After a hard fourth quarter, Lennar’s chairman, Stuart Miller, said December’s interest rate drop spurred a up in customer traffic through its model homes.
As one of the nation’s largest homebuilders, with a national footprint, what’s correct for Lennar could bode well for the broader market for new homes in 2019.
“The very quick moves in interest rates that we saw from the Fed that converted into the mortgage rates, it really created an element of sticker shock,” said Miller in an interview on CNBC’s “The Barter.” “With interest rates tapering back, we think we’re seeing an elevation in consumer confidence and we think we’ll see the guy come back to the market.”
Lennar reported disappointing sales in the company’s fourth quarter, ended Nov. 30. Profits batter expectations but revenue, deliveries and new orders came in slightly lower.
The housing market in general has been hit hard by affordability delivers. Home prices ran up sharply in the past three years, far faster than income growth. Then mortgage classes moved higher, exacerbating the problem. While rates have pulled back in the last month, they are even now half a percentage point higher than they were a year ago.

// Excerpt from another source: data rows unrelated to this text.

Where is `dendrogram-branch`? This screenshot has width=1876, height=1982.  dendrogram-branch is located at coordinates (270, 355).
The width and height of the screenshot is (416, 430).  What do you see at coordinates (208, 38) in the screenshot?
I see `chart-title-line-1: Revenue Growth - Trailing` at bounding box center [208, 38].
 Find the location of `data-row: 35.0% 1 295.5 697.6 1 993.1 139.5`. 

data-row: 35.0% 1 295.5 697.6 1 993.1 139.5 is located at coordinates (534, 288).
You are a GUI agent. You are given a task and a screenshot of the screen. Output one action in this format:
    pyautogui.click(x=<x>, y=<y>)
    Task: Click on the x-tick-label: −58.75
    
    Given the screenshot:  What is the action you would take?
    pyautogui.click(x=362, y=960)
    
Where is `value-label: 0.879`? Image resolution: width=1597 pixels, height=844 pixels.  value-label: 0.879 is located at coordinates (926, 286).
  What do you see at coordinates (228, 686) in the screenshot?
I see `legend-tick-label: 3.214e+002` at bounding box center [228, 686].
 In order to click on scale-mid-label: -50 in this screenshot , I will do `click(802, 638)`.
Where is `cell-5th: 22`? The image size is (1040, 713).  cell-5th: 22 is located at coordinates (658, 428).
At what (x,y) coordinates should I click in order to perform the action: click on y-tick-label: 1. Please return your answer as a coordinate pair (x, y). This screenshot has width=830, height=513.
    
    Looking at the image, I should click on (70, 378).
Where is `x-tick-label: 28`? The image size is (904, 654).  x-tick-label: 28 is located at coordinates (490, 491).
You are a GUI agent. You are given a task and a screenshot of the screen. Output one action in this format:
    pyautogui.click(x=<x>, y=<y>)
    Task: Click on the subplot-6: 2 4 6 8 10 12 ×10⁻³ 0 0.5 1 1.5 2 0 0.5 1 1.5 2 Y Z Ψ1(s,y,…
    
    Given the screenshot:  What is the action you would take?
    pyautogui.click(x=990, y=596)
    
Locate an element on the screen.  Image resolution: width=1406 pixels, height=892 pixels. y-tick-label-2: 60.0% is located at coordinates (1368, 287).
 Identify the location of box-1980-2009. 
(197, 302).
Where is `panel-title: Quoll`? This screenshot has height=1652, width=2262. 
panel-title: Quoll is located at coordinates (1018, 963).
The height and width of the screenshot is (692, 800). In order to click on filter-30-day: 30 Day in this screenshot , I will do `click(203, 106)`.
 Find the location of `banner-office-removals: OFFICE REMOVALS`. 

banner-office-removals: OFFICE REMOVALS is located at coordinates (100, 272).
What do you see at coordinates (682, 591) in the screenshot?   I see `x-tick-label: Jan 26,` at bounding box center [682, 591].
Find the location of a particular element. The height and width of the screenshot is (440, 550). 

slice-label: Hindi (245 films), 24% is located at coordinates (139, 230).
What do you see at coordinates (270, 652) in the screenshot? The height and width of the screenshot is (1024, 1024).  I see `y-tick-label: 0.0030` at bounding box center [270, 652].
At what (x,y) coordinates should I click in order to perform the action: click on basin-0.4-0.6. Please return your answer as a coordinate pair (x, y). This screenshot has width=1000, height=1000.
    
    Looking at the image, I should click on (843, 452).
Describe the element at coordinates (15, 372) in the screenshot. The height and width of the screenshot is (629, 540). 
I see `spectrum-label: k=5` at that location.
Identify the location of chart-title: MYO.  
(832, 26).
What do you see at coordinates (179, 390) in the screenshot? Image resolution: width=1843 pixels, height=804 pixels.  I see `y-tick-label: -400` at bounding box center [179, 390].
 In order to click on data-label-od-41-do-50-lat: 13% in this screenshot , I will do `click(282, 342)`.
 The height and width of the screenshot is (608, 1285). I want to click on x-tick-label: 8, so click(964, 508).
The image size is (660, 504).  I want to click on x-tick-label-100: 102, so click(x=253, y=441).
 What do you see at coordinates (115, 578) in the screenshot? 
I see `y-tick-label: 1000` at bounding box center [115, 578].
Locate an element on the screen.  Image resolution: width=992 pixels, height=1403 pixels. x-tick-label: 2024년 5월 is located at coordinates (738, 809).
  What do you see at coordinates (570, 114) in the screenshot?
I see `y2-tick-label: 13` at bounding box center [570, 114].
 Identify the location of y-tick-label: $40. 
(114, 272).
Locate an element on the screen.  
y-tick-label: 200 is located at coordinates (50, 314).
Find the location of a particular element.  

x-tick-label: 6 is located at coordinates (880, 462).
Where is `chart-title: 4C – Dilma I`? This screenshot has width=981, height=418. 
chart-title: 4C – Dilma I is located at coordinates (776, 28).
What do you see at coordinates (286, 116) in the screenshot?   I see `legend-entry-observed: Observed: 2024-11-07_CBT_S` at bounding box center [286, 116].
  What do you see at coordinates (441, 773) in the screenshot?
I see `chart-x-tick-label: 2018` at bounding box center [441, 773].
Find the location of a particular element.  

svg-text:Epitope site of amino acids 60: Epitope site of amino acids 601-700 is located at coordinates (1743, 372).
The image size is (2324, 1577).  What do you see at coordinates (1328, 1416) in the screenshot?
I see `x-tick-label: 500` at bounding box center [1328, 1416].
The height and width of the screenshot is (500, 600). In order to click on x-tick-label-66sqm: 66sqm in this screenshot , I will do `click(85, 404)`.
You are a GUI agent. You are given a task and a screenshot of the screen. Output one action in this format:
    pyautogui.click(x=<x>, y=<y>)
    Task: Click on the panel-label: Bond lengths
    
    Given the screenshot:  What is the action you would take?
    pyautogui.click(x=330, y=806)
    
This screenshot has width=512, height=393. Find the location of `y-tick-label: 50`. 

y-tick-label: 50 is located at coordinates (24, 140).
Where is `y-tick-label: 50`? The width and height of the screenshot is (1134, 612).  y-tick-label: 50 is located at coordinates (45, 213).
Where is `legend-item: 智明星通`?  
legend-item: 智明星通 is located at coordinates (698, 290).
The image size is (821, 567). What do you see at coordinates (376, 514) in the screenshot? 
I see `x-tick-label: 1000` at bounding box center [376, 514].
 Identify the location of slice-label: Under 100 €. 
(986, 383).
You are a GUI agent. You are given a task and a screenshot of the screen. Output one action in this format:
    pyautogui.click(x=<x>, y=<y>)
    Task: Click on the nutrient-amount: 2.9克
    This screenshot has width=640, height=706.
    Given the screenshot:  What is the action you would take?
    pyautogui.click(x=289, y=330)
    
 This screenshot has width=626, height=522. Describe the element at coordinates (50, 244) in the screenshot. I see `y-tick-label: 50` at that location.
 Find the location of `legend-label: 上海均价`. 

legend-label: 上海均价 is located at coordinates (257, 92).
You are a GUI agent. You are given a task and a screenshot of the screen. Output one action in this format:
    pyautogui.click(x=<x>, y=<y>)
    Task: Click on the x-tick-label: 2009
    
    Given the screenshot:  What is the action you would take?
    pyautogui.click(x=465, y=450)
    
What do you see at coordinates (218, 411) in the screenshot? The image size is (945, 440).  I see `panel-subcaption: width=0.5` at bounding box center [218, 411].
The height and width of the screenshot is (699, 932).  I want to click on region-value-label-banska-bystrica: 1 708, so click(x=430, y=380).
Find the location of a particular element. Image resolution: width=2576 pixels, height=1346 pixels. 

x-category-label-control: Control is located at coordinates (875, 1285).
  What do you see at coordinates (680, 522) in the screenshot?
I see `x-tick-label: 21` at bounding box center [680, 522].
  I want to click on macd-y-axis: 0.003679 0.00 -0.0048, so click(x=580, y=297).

Miller said he does not expect to see tellingly prices drop for new construction, given strong fundamentals like low unemployment and wage growth. Higher costs for land and labor also deliver the goods a succeed it difficult for builders to lower prices.
“I think that we’re trying to find equilibrium right now. The customer is coming out to the bazaar. With interest rates tapering back, I don’t think you’re going to see a big reduction in purchase price,” said Miller. But builders are increasingly hating incentives like granite countertops and higher-end finishing in new home sales, he added.
The median price of a newly built tellingly sold in October was down 3 percent compared with October 2017, according to the U.S. Census (data on November exchanges have not been released due to the government shutdown). Homebuilders, however, have not lowered prices — the drop came in character because cheaper homes were the majority of those finding buyers. Lennar’s average sale price in the fourth dwelling-place was up 9 percent annually.
Homebuilding analyst Ivy Zelman, CEO and founder of Zelman Associates, believes prices have little space for further growth. “At this point it feels like we’re beyond the ninth inning in home price appreciation,” she conveyed. “We’re cautious on the ability for home prices to continue to incrementally increase beyond low single digits. What we really needfulness is for incomes to grow faster than home price appreciation.”
Buyers today, especially younger first-time consumers, are working with very little wiggle room in their wallets. A $1,000 increase in the cost of a median-priced newly-built current in pushes 127,560 prospective buyers out of the market,” according to a study just released by the National Association of Home Builders. That means that based on their revenues, those households would no longer be able to qualify for a mortgage at that slightly higher price. If mortgage standings were to rise even by just a quarter point, about 1 million households would be priced out.
“This burn the midnight oil illustrates how even a relatively small increase in price or interest rates can dramatically impact housing affordability,” imagined NAHB Chairman Randy Noel. “Housing affordability is a serious problem right now in communities across the country. Start interest rates, regulatory barriers, higher building materials costs and labor shortages all add to the cost of a home, and are warding households from achieving the goal of homeownership.”
Despite Miller’s reluctance to lower prices, Zelman expects builders last will and testament have to in order to get more customers through their doors. And that will come at a cost.
“If we’re going to see any accommodating of risk on the new home side it’s going to be on the profitability of the companies,” said Zelman. “The builders have to build houses, so they’ll offer more product to market and will have to accept lower margins.”